1. A nutritional formulation or supplement comprising a cow's milk peptide-containing hydrolysate and/or a peptide-containing fraction of the hydrolysate and/or one or more peptides derived from a protein present in cow's milk for use in the induction of tolerance in a human subject,

wherein said peptides contained in the hydrolysate or fraction of hydrolysate comprise T cell epitope-containing peptides or wherein said one or more peptides are T cell epitope-containing peptides, and

wherein said T cell epitope-containing peptides are capable of driving the immune reaction upon intake of the nutritional formulation towards tolerance.

2. The nutritional formulation of claim 1, wherein the tolerance is induced to cow's milk, a protein contained in cow's milk or an allergen contained in cow's milk.

3. A nutritional formulation or supplement comprising a cow's milk peptide-containing hydrolysate and/or a peptide-containing fraction of the hydrolysate and/or one or more peptides derived from a protein present in cow's milk for use in treating or preventing inflammatory bowel disease,

wherein said T cell epitope-containing peptides are capable of downregulating pro-inflammatory cytokines upon intake of the nutritional formulation.

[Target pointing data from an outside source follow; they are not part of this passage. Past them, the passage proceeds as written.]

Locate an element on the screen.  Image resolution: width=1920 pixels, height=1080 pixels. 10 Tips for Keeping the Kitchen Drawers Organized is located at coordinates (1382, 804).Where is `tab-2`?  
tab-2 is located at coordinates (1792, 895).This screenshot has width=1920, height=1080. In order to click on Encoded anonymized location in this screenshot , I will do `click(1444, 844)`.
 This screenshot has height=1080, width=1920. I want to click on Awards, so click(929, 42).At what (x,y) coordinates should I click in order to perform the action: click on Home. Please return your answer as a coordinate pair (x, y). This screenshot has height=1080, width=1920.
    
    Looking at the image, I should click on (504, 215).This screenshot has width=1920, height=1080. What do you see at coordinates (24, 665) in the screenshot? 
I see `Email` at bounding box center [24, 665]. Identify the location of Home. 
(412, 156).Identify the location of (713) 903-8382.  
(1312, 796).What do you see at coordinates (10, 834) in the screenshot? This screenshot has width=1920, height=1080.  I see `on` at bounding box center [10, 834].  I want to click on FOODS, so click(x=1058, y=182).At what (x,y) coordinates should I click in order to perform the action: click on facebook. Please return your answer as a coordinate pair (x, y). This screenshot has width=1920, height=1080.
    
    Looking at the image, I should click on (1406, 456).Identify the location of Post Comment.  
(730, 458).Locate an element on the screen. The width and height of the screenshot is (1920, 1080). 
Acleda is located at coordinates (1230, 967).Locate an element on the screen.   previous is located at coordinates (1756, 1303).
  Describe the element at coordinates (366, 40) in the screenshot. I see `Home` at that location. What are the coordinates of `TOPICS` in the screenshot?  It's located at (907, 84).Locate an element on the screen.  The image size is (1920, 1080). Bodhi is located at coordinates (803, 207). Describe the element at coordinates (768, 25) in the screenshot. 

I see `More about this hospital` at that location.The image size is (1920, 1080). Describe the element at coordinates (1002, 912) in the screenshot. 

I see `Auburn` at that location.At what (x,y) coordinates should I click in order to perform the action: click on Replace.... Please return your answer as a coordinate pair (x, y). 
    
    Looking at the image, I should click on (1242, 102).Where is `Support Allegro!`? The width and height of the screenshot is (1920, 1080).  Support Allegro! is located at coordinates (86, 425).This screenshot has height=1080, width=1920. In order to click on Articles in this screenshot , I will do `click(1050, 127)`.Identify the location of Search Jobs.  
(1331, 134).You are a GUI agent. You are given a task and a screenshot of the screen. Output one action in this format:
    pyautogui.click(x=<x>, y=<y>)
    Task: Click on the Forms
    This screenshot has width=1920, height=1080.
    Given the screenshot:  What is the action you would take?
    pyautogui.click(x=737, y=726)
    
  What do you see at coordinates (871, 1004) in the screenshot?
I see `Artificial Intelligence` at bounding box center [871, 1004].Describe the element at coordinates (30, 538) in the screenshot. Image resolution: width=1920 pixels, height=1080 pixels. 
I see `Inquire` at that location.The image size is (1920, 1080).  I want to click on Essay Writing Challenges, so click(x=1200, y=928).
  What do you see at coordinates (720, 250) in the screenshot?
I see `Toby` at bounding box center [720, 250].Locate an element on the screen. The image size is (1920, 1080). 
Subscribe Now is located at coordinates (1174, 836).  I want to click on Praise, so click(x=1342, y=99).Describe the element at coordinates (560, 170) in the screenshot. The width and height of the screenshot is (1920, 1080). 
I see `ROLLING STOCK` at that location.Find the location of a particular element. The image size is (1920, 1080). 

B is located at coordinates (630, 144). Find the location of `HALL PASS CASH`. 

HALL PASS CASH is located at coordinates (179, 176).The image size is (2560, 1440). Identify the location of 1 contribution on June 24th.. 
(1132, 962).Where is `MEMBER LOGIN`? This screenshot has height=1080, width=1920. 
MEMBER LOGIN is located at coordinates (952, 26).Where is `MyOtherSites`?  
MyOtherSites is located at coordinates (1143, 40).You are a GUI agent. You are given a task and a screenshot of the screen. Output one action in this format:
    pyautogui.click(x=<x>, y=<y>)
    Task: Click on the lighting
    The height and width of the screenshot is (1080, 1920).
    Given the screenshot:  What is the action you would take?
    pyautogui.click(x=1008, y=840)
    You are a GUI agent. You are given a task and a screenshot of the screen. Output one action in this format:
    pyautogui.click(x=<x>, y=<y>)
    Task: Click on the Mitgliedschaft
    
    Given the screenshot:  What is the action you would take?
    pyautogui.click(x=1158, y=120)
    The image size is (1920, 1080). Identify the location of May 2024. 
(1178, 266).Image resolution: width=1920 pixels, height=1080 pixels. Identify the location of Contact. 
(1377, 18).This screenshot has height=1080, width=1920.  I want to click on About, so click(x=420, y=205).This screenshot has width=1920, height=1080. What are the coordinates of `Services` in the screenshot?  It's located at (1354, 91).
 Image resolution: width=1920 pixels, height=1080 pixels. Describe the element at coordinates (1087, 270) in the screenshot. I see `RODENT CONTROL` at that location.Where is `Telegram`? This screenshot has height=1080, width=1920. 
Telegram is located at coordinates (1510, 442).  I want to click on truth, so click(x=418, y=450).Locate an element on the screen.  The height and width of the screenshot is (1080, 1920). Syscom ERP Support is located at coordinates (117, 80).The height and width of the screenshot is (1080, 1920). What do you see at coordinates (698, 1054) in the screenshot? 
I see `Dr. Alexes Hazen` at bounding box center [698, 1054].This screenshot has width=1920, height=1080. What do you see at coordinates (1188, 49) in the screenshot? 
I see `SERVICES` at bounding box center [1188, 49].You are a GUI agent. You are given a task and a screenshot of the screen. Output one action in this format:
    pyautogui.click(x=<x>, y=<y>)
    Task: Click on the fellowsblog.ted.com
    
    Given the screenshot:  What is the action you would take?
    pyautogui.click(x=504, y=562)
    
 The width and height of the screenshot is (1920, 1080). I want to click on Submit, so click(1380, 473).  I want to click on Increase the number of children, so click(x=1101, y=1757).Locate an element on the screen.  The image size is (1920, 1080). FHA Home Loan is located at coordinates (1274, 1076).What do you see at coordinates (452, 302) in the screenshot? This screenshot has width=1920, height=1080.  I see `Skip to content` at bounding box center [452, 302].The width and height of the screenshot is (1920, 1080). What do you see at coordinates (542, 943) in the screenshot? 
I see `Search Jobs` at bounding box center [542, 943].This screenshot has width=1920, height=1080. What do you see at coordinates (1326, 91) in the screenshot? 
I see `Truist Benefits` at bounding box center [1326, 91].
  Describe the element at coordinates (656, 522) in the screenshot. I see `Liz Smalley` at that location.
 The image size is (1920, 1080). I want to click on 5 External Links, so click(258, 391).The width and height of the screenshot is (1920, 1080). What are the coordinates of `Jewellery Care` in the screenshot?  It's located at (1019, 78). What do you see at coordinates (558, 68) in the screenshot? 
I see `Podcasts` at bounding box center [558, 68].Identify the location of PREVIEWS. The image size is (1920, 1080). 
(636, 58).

4. The nutritional formulation of claim 3, wherein the one or more peptides are T cell epitope-containing peptides isolated from the cow's milk peptide-containing hydrolysate.

5. The nutritional formulation of claim 3, wherein the one or more peptides have the amino acid sequence of SEQ ID NO: 3 and/or 4.

6. The nutritional formulation of claim 5, wherein the cow's milk peptide-containing hydrolysate is an extensively hydrolyzed cow's milk peptide-containing hydrolysate.

7. The nutritional formulation of claim 6, wherein the extensively hydrolyzed cow's milk peptide-containing hydrolysate is Nutramigen™, Nutramigen™ base or an extensively hydrolyzed bovine casein-containing hydrolysate.

8. The nutritional formulation of claim 7, wherein the human subject is a child or juvenile.

9. The nutritional formulation of claim 7, wherein the human subject is an adult.

10. The nutritional formulation of claim 9, wherein the human subject has a cow's milk allergy.

11. The nutritional formulation of claim 10, wherein the nutritional formulation additionally comprises one or more of carbohydrates, nucleic acids, lipids, minerals, anabolic nutrients, vitamins, antioxidants, probiotic bacterial strains and lipotropic agents.

12. The nutritional formulation of any of claim 3, wherein the tolerance is induced transiently.